Sementara itu, dilokasi yang sama, Kasdam Jayakarta Brigjend TNI Suharyanto menjelaskan alasan TMMD 2018 di kota Depok lebih banyak kegiatan non fisik karena Depok merupakan daerah perkotaan serta tingkat pendidikan masyarakatnya lebih bagus.
 
"Tergantung daerahnya. Karena pembangunan disini sudah di cover oleh APBD dan APBD Perubahan.

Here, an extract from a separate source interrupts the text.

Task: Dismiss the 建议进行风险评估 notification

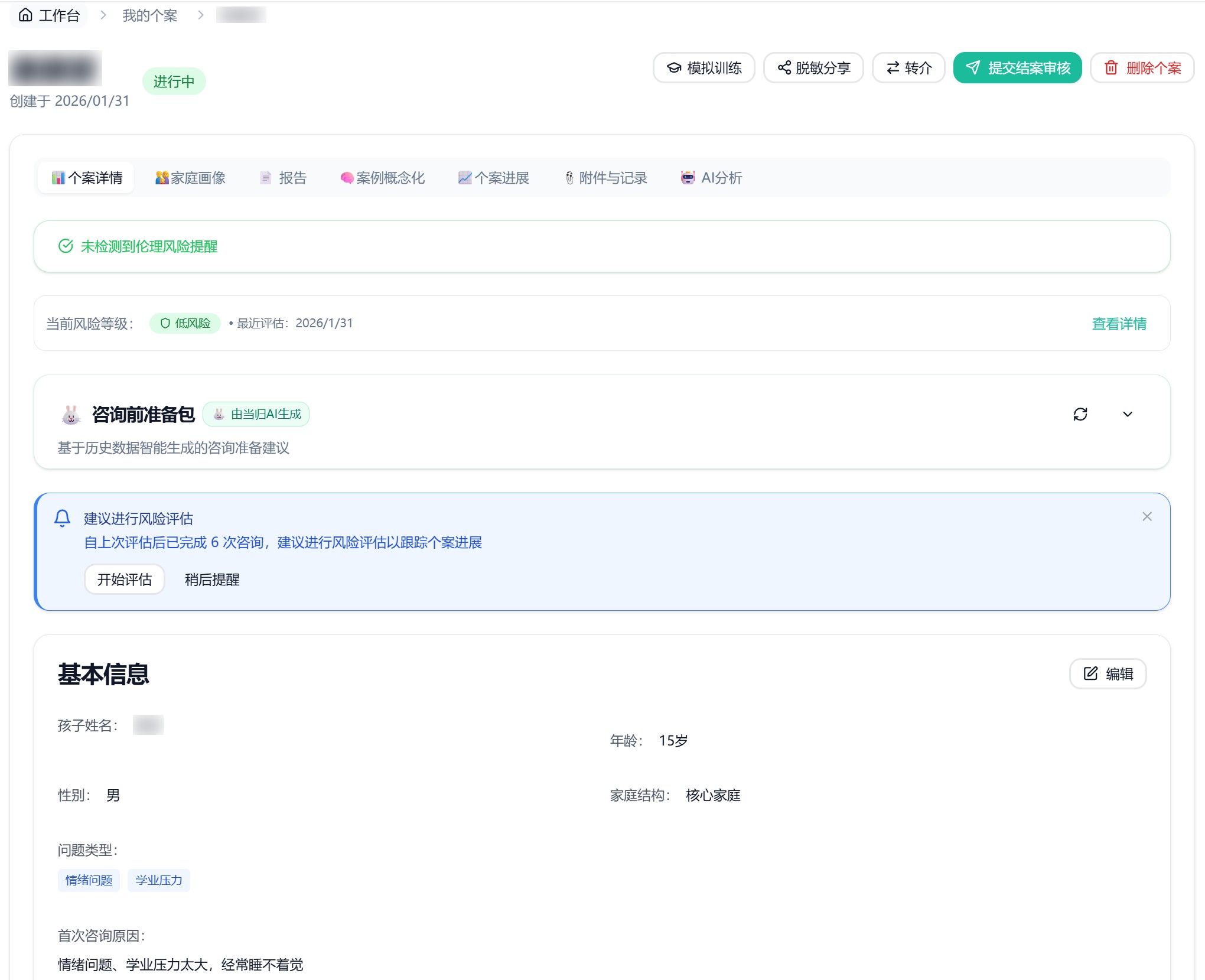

Kalau di Palu misalnya, pasti akan lebih banyak kegiatan fisiknya karena disana butuh kehadiran TNI dengan alat-alatnya dan tenaganya untuk mendorong masyarakat membangun wilayahnya," jelas Kasdam Suharyanto.
 
Lebih lanjut, Kasdam mengatakan, sejak tahun 1970 kegiatan TMMD merupakan bentuk komitmen TNI dalam ikut serta membangun atau meningkatkan kesejahteraan masyarakat. Itu merupakan salah satu tugas dari TNI di dwifungsi TNI pada jaman orde baru.
 
Setelah reformasi, sesuai UU No 34 Tahun 2004 dimana salah satu tugas TNI adalah melaksanakan pemberdayakan pertahanan. Kegiatan tersebut salah satunya dilakukan melalui TMMD.
 
"Jadi ini adalah sumbangsih TNI kepada bangsa dan negara untuk meningkatkan kesejahteraan masyarakat ada kegiatan fisik (pembangunan) dan ada kegiatan non fisik (penyuluhan). Harapannya Indonesia bisa semakin maju dan bisa sejajar dengan negara-negara maju di dunia," pungkasnya.